捻じ曲がって、偽って、真実など一つも持ち合わせない自分が、友達と口にしていいはずがなかった。
相応しくない。
自分は彼の友達には、なってはいけない。
なることは出来ないのだ。
存在そのものが、嘘である自分は。
林立する木々が不意に途切れたことで、少年はそっと顔を上げた。
目の前には広い空間が設けられ、誰の姿も見当たらない。
ここには何があったかと、再び脳内地図を展開させようとした、そのとき。
ひゅっと空を切って通り過ぎて行った飛来物に、眼鏡の下の瞳が見開かれた。
遅れて、飛来物が向かった方向から、コンっ!と小気味良い音が鼓膜を振るわせる。
つられてそちらを見やった少年は、壁に備えられた霞的に刺さったものを見て、自分がどこに行き着いたのかを悟った。

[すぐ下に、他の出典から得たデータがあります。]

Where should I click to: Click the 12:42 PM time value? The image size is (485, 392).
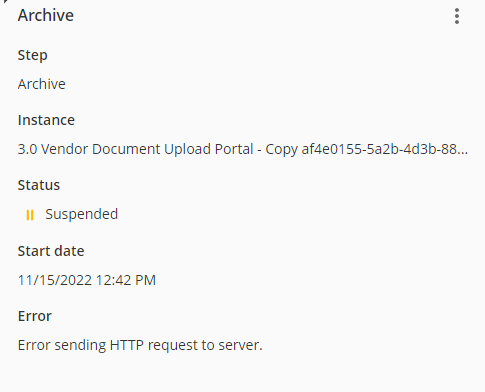click(126, 280)
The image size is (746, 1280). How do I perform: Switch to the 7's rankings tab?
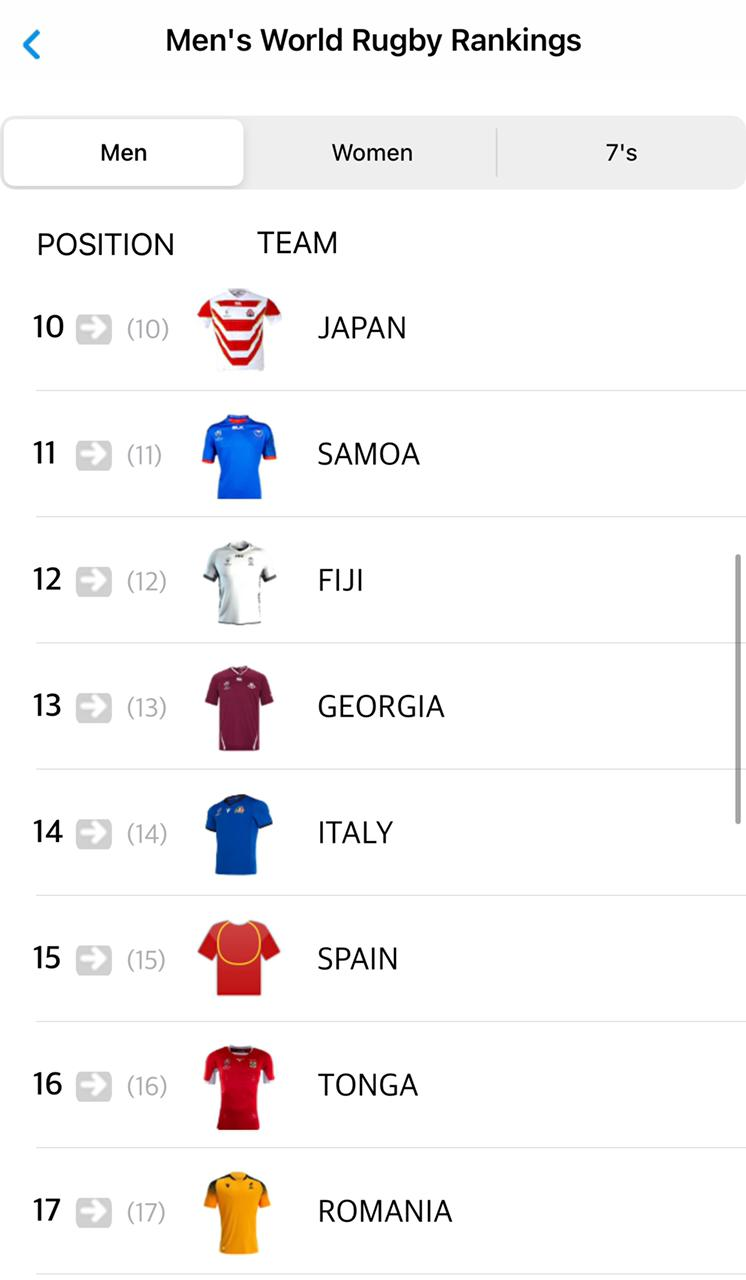621,153
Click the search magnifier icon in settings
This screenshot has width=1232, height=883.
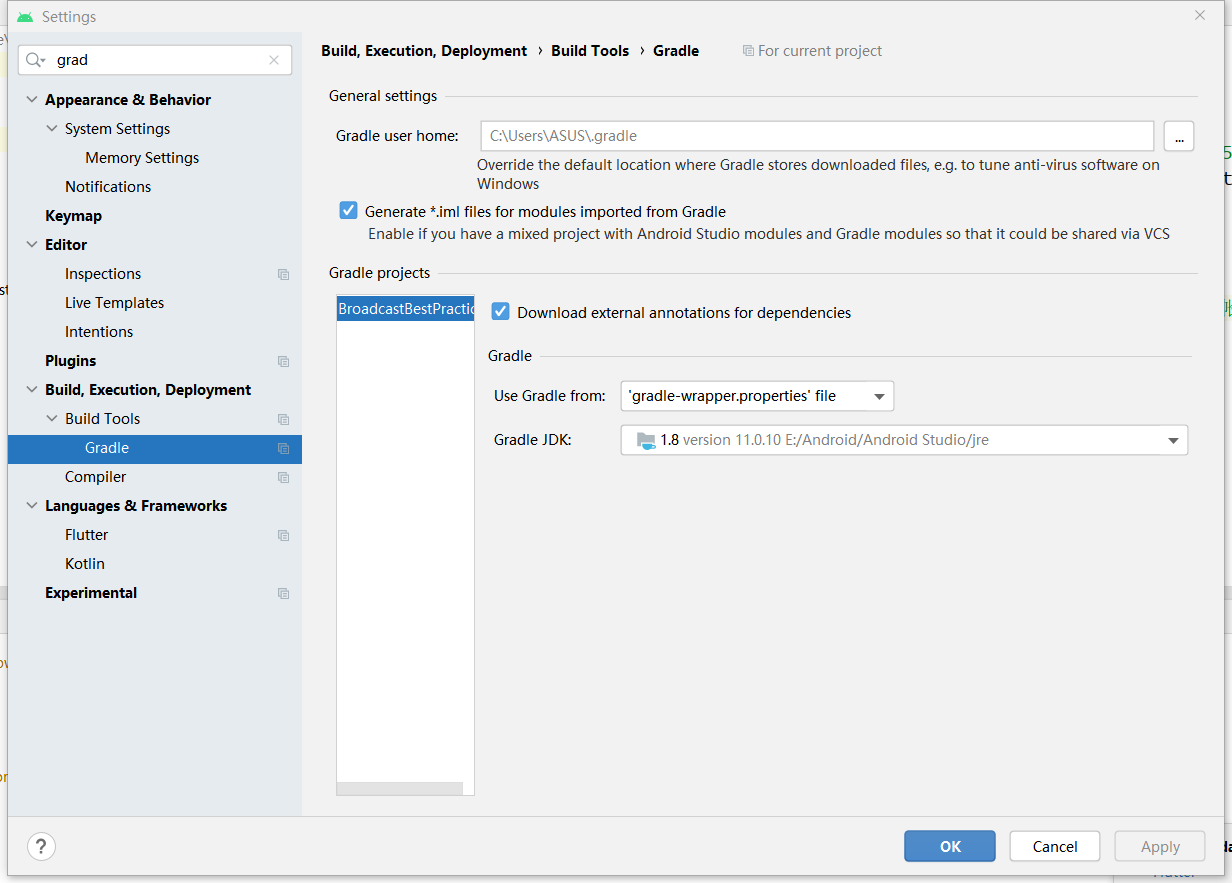point(35,60)
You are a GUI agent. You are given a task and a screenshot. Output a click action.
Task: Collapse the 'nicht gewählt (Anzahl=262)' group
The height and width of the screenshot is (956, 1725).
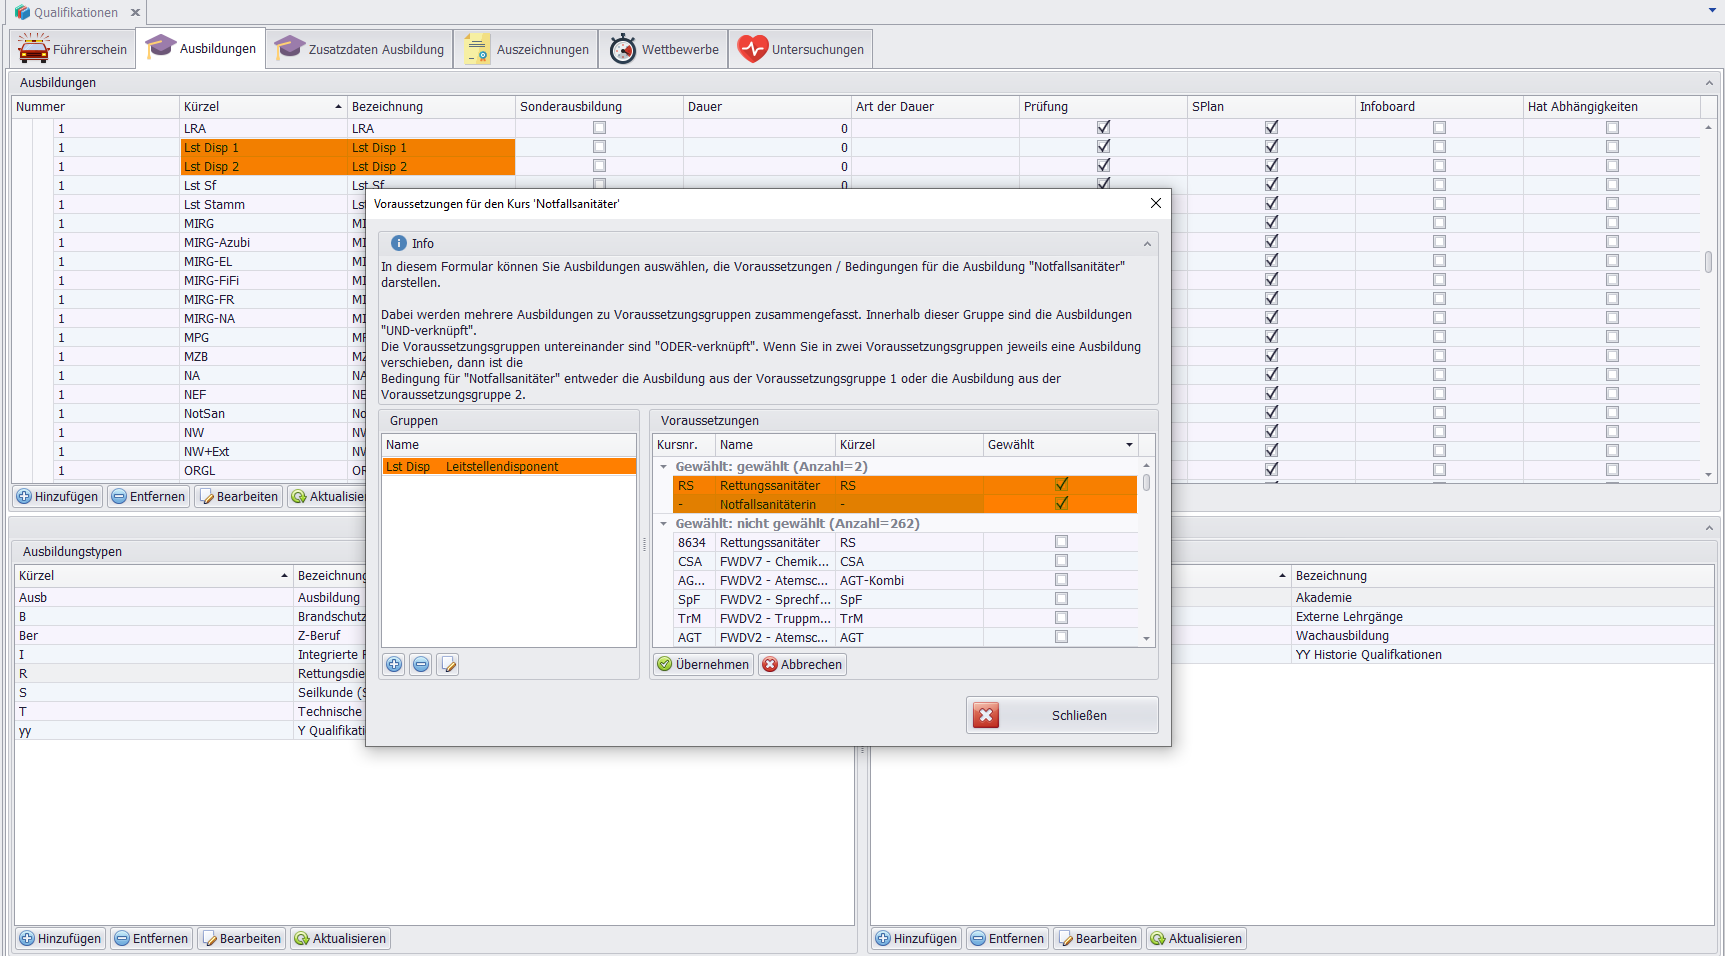tap(663, 524)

クラブハウスとは逆側に歩いて来たのだから、ぶつかるのは当然だ。
が、彼が納得出来たのはここまでである。
「誰だ」
凛と透き通った声が、世界に響き渡った。
今しがた少年の前を飛んで行き、見事的の中心近くを射抜いた矢の如く、真っ直ぐでよく通る声。
見なくても分かった。
分かったけれど、確認せずにはいられなかった。
だってそうだ。
もし光が思い描いた人物だった場合、素早く逃げなくてはならない。
そう、あの日と同じように脇目も振らず高速で。
的を見つめる両の目を、半ば無理やり的とは逆側へと移動させる。
油の切れたブリキ細工よろしく、ぎこちなく首を廻らせ。
「長谷川?」
「かい……ちょう」
弓道衣に身を包んだ美貌の男は紛れもなく、自分がボディブローを食らわせた穂積 真昼その人であった。